The essay was reported on by most mainstream Western media and also in African media (both print, television, and online), especially in Kenya where Binyavanga resurfaced on chat shows. The attention did not surprise anyone. The publication of “I am a homosexual, mum” coincided with a fierce debate and a stifling legal environment for gay people in a number of African countries. At the time, 35 countries in Africa had “anti-homosexuality laws.” As The Guardian reported at the time, Binyavanga specifically timed his essay to coincide with: ,
… a moment when his country, Kenya, is ratcheting up its official and colloquial homophobic rhetoric. When its neighbor Uganda–his mother’s home nation–has had before its parliament a bill introducing the death penalty for some homosexual acts and where a leading gay rights campaigner was not long ago murdered. And at a time when Nigeria–a country Wainaina is in the habit of visiting several times a year–[openly flaunted its repression of LGBTQI people]. Wainaina’s lost chapter, then, was a pointed and deliberately provocative act.
What interests me is how “I am a homosexual, mum” entered our media worlds: the fact that it was first posted on two small African, niche websites—Africa Is a Country and Chimurenga—before it was picked up and reported by mainstream media.
Binyavanga’s choice to publish the essays at Africa Is a Country may have surprised many. There was an important rationale behind the decision as Binyavanga would explain in an interview on American public radio a few days later,
I’m a writer, and I’m an imaginative person. And I think I kind of had a feeling, having been in the media before, that the media kind of deals in sort of, you know, nice things, but bullet points …: [And he made scare quotes] ‘In the heart of gay homophobia darkness in Africa Binyavanga writes …’ [or] ‘Binyavanga explained how homophobia in Africa works’ … So it was very important to me that first … I didn’t want this story published in The New Yorker or in some magazine abroad or anything. I wanted to put it out for people to share. I wanted to generate a conversation among Africans … just talk around the issues in a certain way.
So, Binyavanga wanted us to imagine for a moment that if Africa is a Country and Chimurenga Chronic didn’t exist, he would have had to go to an elite Euro-American publication like the New Yorker, the New York Times, or The Guardian. Equally important, had Binyavanga made the announcement in a Western mainstream media outlet, opponents of gay rights on the continent (who include a number of Western enablers) would have seen him in a Western media outline, and concluded: “See, homosexuality is a Western thing,” and could have easily dismissed him or cast doubts on his motives.

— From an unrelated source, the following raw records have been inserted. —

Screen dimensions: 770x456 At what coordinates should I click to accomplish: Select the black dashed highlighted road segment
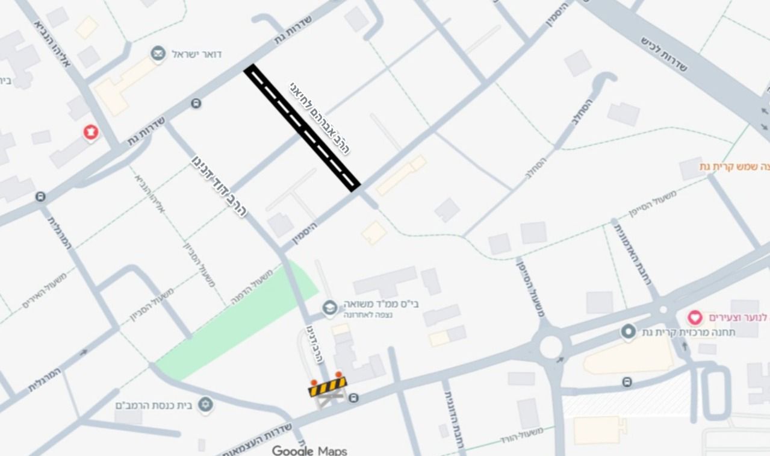click(302, 128)
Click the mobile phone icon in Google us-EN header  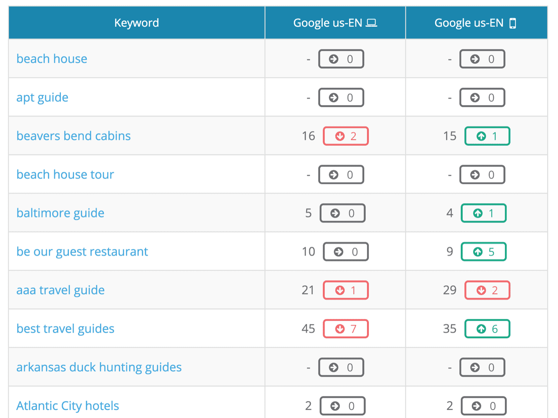(x=513, y=22)
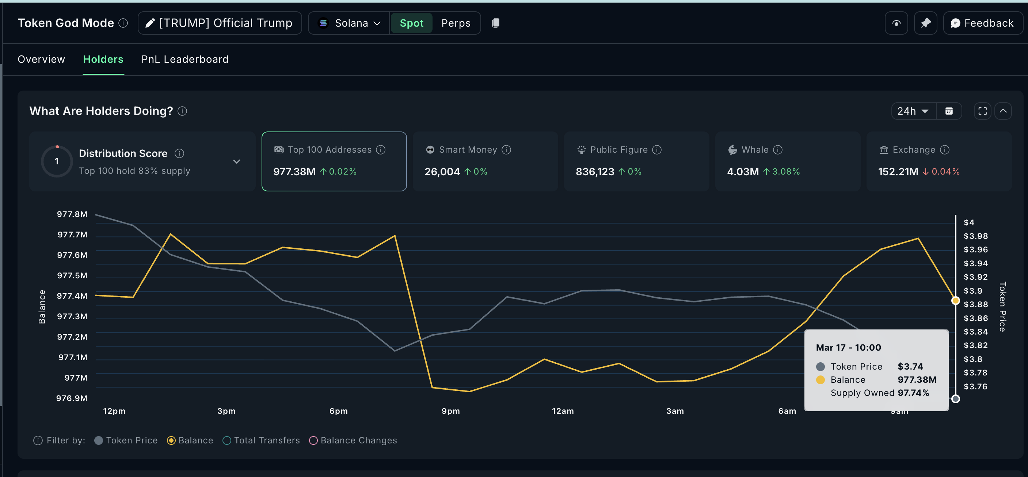1028x477 pixels.
Task: Edit token name via pencil icon
Action: pos(150,23)

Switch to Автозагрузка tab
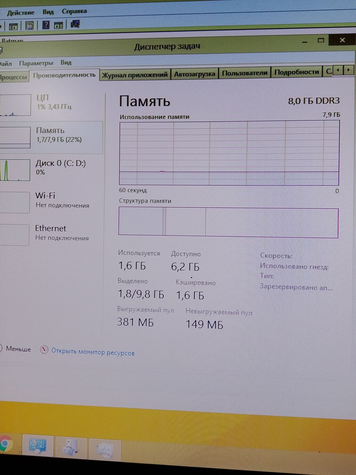(x=194, y=74)
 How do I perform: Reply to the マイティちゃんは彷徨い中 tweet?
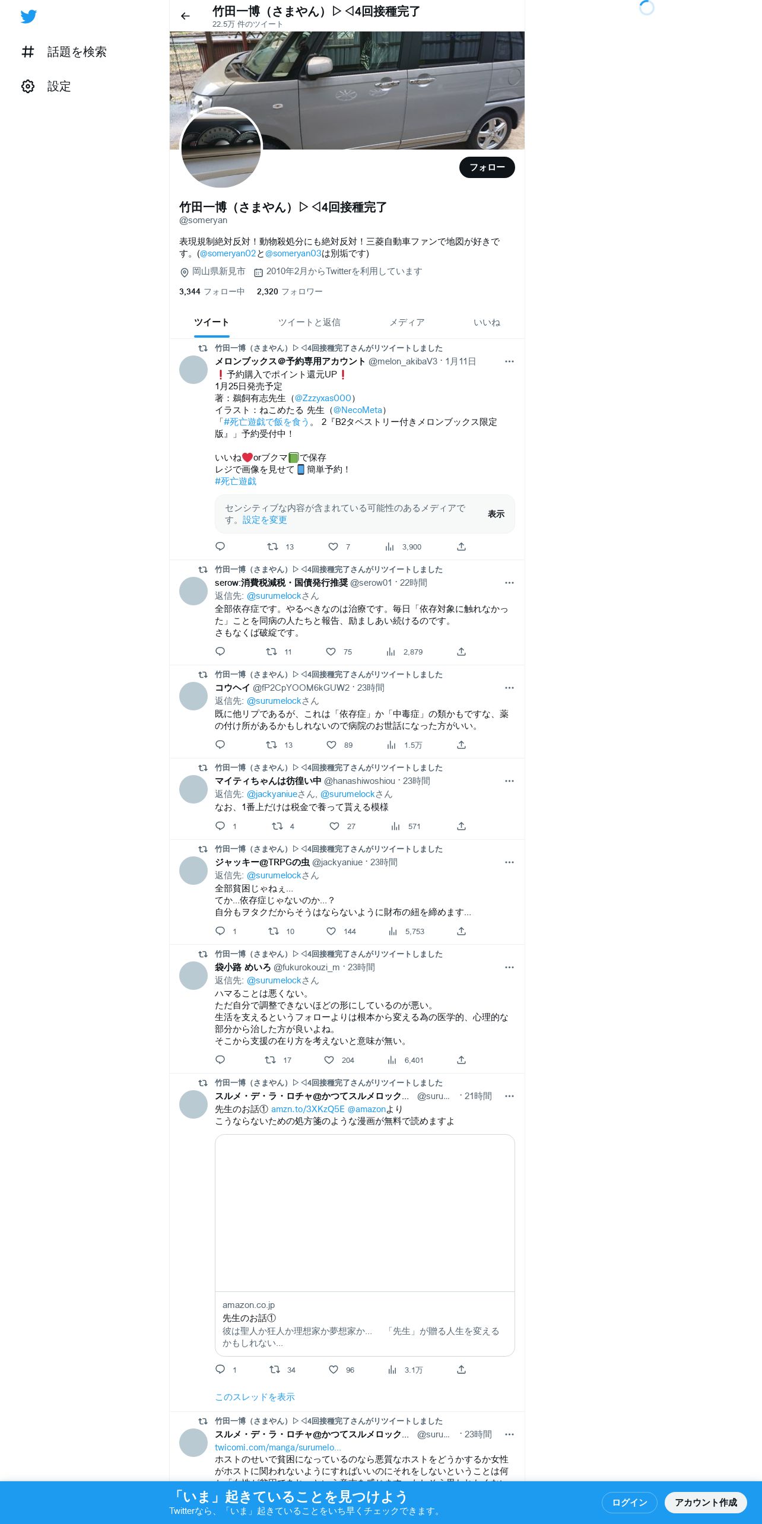tap(220, 826)
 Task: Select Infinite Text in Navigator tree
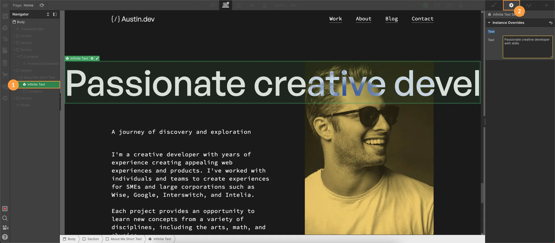point(36,84)
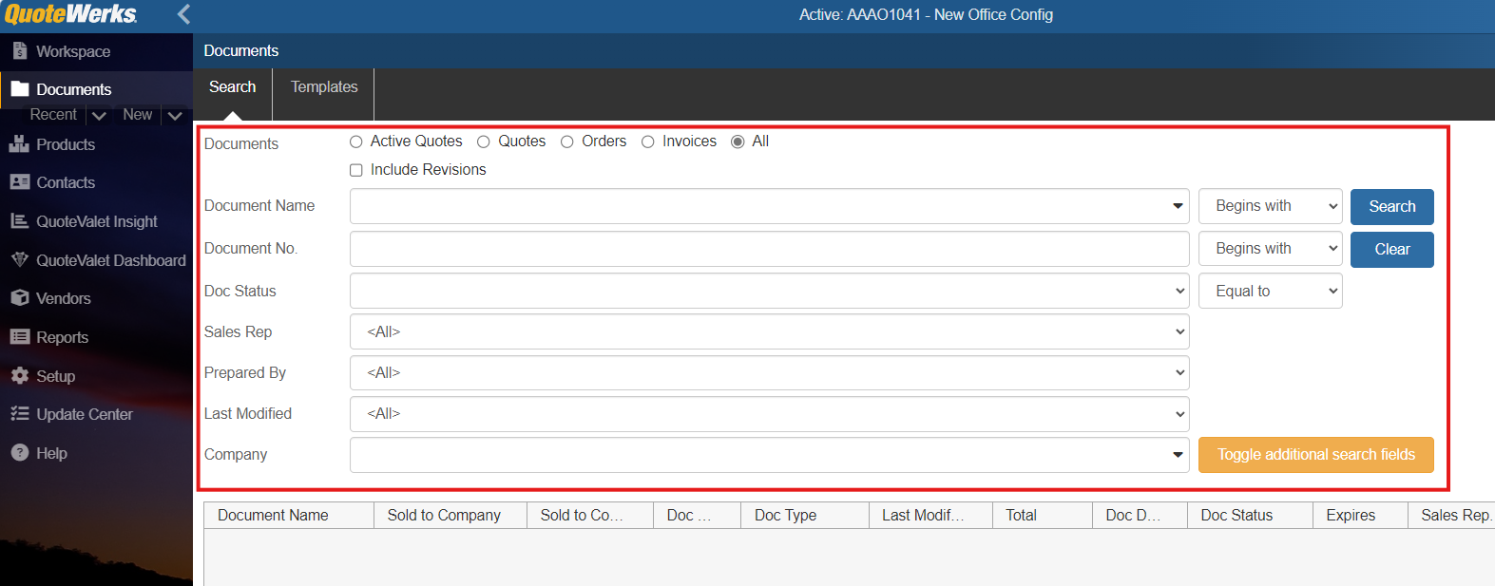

For that, I am eternally grateful to Binyavanga.
In his final years, Binyavanga prefigured some of the kinds of ideas that are now mainstream among black creatives or Africans or African-descended people in publishing. He became more outspoken about building African creative infrastructure (this included his disowning the Caine Prize). He also urged Africans to connect—not uncritically or romantically—with our traditions and histories, our own usable pasts, in confronting and imagining new futures. His broad project “Upright People” movement was an example of this.
In the end, it was sad to watch from afar as his body began to fail him, and overwhelmingly sad when news arrived that he had a fatal stroke.
In One Day I Shall Write About This Place, Binyavanga writes: “what a wonderful thing. I think, if it were possible to spend my life inhabiting the shapes and sounds and patterns of other people.”
I think he did and we’re better off for it.